A General Framework for 3D Interpretation of Magnetic Data Affected by Remanence and Self-Demagnetization

3D inversion of magnetic data has been successfully used in many aspects of geophysical exploration over the last decade. In a majority of cases, one can assume that the direction of magnetization is the same as the current inducing field direction, and generalized magnetic inversions requiring this information typically perform well in recovering susceptibility distributions. However, the sometimes unknown direction of total magnetization, caused either by the presence of high magnetic susceptibility or remanent magnetization, has limited the use of this technique. We present a general framework for solving these problems by examining the three classes of magnetization and formulate a suite of methods of practical utility in any magnetic environment.
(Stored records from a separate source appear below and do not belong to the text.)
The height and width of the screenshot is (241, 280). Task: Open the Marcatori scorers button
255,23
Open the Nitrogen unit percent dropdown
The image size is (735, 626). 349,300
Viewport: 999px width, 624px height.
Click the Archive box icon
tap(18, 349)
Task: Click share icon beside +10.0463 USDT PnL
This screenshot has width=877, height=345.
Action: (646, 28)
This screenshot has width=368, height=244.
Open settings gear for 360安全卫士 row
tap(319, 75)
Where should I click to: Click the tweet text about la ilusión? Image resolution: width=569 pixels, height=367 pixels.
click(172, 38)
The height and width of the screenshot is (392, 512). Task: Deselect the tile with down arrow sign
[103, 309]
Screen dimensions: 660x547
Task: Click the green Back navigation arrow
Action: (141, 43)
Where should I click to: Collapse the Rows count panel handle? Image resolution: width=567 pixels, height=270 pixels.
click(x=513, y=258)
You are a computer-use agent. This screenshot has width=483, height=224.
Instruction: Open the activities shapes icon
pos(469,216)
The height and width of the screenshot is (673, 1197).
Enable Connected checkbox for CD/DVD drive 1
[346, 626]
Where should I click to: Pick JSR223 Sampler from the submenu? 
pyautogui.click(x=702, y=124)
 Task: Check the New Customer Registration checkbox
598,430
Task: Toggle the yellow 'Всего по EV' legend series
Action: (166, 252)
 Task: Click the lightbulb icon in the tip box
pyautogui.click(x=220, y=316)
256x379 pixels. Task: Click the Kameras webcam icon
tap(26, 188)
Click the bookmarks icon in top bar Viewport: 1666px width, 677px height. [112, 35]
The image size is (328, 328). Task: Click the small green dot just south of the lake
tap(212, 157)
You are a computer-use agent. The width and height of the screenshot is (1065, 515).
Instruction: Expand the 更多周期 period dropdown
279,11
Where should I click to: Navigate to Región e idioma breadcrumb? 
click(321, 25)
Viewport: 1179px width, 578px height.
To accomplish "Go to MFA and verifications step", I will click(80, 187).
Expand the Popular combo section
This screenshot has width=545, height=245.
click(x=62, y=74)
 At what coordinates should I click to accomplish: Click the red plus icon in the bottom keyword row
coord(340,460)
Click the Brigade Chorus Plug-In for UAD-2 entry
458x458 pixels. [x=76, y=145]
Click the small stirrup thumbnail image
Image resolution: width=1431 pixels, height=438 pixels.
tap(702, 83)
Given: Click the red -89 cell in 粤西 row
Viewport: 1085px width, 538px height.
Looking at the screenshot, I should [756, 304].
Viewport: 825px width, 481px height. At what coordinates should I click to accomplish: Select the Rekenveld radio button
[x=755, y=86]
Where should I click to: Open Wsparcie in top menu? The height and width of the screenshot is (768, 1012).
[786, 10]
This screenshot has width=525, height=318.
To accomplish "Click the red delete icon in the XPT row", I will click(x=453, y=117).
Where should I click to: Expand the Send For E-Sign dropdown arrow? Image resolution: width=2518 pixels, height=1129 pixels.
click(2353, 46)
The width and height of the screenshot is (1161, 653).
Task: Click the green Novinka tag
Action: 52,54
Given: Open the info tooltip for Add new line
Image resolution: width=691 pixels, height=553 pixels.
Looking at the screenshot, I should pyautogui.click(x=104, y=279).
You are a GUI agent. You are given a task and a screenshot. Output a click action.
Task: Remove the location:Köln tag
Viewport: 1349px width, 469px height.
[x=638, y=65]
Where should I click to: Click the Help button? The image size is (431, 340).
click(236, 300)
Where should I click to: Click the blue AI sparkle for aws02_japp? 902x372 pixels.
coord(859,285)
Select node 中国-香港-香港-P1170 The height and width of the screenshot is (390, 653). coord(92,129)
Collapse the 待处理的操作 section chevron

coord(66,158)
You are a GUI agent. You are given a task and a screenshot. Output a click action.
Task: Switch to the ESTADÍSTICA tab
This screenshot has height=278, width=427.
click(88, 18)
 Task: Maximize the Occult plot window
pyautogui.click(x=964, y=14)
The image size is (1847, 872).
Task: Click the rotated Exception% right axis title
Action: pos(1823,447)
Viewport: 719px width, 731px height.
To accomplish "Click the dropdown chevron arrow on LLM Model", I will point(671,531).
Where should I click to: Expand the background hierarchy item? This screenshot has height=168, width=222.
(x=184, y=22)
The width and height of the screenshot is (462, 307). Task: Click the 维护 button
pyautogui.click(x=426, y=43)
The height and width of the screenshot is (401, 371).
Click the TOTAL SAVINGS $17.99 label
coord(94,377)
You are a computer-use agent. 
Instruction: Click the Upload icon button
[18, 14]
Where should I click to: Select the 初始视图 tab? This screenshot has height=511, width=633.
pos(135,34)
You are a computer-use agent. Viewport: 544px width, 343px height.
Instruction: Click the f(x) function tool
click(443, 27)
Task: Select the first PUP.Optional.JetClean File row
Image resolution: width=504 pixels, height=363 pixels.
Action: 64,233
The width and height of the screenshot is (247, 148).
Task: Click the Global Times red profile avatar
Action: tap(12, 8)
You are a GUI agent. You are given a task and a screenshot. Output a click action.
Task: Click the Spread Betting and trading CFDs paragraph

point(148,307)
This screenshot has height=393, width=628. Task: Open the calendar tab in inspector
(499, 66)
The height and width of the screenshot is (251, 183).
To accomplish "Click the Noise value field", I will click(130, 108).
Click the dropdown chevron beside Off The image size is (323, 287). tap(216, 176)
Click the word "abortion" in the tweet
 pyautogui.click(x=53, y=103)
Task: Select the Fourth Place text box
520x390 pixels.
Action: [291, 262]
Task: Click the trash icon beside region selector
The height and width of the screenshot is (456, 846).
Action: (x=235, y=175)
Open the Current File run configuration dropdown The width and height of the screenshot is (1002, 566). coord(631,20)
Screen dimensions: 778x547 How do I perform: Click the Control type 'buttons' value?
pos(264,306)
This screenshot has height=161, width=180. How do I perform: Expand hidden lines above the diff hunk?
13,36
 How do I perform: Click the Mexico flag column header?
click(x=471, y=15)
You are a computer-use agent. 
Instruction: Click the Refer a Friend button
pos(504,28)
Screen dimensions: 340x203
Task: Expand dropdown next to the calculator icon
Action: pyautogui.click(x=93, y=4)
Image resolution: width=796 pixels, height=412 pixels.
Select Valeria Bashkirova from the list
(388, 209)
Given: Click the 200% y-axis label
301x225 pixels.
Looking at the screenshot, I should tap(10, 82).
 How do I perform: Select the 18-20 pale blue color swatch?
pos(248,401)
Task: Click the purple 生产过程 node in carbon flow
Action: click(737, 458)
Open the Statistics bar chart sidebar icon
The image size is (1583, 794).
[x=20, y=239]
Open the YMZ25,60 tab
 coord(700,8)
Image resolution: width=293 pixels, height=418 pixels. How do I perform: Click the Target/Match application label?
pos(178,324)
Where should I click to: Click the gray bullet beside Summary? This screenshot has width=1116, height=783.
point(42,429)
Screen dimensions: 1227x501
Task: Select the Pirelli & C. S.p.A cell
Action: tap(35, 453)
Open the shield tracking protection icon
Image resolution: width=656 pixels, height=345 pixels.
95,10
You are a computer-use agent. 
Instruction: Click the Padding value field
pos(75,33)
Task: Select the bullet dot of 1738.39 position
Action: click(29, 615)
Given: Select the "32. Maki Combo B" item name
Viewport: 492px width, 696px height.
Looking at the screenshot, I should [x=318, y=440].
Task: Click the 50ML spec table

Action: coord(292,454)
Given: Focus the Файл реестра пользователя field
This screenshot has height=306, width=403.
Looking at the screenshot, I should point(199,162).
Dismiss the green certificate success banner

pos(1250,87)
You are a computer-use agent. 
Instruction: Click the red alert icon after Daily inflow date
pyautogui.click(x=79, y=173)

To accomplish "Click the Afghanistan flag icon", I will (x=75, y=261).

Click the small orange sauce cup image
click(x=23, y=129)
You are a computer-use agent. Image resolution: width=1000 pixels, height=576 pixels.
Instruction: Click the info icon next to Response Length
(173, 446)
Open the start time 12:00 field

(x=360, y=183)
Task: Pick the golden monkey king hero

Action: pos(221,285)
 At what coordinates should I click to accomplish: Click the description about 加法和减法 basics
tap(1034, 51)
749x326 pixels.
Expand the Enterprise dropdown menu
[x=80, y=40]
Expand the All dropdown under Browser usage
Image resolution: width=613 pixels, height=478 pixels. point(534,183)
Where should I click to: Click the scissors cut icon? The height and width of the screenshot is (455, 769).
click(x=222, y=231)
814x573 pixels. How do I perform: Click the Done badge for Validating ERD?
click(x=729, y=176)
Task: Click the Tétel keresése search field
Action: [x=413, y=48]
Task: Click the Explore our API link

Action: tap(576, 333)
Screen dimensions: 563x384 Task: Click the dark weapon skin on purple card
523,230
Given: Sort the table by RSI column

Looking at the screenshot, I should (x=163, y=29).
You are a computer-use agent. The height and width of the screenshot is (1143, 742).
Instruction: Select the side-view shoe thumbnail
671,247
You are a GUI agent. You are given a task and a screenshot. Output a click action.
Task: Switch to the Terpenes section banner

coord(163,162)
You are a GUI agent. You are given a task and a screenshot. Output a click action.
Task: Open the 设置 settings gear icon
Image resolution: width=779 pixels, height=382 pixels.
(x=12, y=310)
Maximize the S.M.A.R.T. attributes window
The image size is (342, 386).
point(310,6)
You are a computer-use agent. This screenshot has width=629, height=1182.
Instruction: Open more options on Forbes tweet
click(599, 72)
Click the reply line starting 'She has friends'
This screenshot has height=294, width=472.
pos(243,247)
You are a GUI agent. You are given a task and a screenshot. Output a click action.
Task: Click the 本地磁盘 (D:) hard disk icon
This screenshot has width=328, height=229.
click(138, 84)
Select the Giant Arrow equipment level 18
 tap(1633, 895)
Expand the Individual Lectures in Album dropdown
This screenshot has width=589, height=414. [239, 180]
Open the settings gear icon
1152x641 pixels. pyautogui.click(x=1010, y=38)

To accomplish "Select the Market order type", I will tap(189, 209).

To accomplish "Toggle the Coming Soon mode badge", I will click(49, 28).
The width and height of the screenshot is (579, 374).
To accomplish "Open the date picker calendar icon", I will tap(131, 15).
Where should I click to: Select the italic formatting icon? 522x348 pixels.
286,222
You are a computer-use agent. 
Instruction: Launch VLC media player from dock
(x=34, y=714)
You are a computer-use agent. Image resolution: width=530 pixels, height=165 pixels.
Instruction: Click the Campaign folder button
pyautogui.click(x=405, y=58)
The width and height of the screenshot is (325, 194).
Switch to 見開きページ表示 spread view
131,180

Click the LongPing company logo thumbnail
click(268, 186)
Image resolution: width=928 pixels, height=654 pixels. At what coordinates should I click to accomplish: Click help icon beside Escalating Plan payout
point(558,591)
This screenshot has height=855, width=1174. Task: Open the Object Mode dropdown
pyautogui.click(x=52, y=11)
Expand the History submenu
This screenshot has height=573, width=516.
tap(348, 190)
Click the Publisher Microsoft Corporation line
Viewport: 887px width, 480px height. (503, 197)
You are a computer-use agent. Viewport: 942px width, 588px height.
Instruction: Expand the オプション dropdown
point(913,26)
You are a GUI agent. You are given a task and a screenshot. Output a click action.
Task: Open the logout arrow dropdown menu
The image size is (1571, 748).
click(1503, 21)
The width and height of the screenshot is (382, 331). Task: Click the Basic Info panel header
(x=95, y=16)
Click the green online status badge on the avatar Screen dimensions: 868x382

The first class performs inversion for the case of induced magnetization with weak magnetic susceptibility, where the magnetization direction is the same as the Earth’s inducing field. The second class focuses on the estimation of total magnetization direction when the field is not purely induced, and then incorporates the resultant direction into an inversion algorithm that assumes a known direction. The final class focuses on the direct inversion of the amplitude of magnetic anomaly vector, a quantity that depends weakly upon magnetization direction. With these new developments, we show that it is now feasible to invert any magnetic exploration data set, regardless of whether it is purely induced, or affected by strong remanence or self-demagnetization.